9. Lead with transparency

Honest communication goes a long way in helping your organization meet its business objectives. Leadership must be transparent when communicating with employees because:

  • It builds trust. Transparent messaging can help you earn your employees' trust. Keeping employees in the loop about company happenings fosters a sense of ownership and alignment with the company’s goals. 
  • It provides learning opportunities. Transparent communication entails sharing company successes and missteps. Such open discussions allow employees to learn from past mistakes.
  • It reduces uncertainty. Communicating openly during uncertain times reassures employees and helps them focus. 
  • It's what junior employees want: A GE and Ipsos poll reveals that 40% of entry-level employees want authentic internal comms. It supports another survey by 15Five, which revealed that 81% of employees would rather work for a company that values open communication.

Transparent leadership creates a safe environment for employees and treats them respectfully. Both ensure that your employees remain engaged and put in their best work.


The bottom line

The stronger your vision, the stronger your team’s execution will be.
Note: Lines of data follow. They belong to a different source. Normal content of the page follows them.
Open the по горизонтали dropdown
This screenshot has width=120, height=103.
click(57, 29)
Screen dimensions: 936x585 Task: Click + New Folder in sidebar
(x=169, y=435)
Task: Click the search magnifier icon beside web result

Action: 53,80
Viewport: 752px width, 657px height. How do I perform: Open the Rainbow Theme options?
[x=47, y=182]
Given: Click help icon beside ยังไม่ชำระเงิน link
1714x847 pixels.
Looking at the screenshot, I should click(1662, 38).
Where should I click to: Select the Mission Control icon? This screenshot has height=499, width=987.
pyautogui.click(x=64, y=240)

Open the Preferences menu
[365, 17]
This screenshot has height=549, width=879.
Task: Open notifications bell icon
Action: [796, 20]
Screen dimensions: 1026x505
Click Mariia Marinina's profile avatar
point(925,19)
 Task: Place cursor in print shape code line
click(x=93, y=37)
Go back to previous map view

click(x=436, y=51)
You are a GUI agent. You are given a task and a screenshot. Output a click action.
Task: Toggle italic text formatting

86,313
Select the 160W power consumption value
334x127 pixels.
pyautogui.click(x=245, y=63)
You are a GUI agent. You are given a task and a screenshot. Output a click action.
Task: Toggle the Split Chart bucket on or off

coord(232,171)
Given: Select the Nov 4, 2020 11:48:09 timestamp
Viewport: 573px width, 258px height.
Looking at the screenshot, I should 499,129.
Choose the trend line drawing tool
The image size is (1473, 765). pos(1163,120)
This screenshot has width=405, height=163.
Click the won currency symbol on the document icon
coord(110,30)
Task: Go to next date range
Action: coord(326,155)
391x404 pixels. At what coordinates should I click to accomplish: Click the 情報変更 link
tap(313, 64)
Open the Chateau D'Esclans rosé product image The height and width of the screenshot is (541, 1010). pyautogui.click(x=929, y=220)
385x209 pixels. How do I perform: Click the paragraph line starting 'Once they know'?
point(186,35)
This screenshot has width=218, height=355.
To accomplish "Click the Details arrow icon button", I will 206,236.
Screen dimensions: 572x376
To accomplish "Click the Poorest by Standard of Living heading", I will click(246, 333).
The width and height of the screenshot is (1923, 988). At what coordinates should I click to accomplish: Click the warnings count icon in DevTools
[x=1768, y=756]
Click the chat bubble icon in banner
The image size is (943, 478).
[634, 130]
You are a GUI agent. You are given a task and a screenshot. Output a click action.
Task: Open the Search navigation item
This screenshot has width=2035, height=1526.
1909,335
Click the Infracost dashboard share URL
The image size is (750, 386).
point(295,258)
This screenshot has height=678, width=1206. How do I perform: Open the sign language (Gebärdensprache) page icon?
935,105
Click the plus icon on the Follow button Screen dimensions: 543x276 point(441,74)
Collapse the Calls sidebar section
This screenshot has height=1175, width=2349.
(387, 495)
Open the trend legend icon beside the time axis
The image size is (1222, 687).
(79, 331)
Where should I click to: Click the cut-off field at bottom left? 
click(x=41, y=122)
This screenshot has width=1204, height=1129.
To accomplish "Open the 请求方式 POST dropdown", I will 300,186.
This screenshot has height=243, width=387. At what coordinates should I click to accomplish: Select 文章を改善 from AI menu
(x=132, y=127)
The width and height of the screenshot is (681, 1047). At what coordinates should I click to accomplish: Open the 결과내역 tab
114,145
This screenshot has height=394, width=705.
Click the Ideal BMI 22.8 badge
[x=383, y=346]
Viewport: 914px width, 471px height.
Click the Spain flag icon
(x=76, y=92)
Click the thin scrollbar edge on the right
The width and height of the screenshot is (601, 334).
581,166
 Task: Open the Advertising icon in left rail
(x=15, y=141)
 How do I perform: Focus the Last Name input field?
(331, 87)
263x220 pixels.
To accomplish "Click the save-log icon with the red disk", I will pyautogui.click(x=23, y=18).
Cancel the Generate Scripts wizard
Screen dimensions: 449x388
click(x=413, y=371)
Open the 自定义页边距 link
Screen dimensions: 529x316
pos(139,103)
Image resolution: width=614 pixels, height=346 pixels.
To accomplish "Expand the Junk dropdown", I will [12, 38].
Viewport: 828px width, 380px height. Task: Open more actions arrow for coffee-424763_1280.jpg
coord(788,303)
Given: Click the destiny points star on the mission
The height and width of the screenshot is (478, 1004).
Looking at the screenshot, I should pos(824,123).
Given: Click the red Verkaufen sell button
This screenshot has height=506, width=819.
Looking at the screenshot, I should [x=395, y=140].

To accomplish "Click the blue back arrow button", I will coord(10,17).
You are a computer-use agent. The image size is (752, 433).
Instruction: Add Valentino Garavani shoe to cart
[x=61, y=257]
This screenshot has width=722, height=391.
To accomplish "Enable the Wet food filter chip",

But both will sink or swim if the bridge between them — communication — is not as clear and effective as it should be. Define and champion strong internal communication practices, teach them to the integral collaborators around you, and hold your employees’ experience and needs above all else.

Go deeper: Internal communication strategies that keep teams better aligned



How to improve internal communications FAQs

1. How could internal communications be improved?

You can improve internal communications by creating an action plan for your internal comms improvements, using distribution lists and feedback loops to hear from your employees. Also, include rich media and lead transparently. These measures and more will help to improve your company’s internal communications processes.

2. How to improve communication in the workplace between management and employees?

Management should maintain open lines of communication to facilitate two-way communication instead of top-down communication. This will ensure there is a dialogue between managers and employees.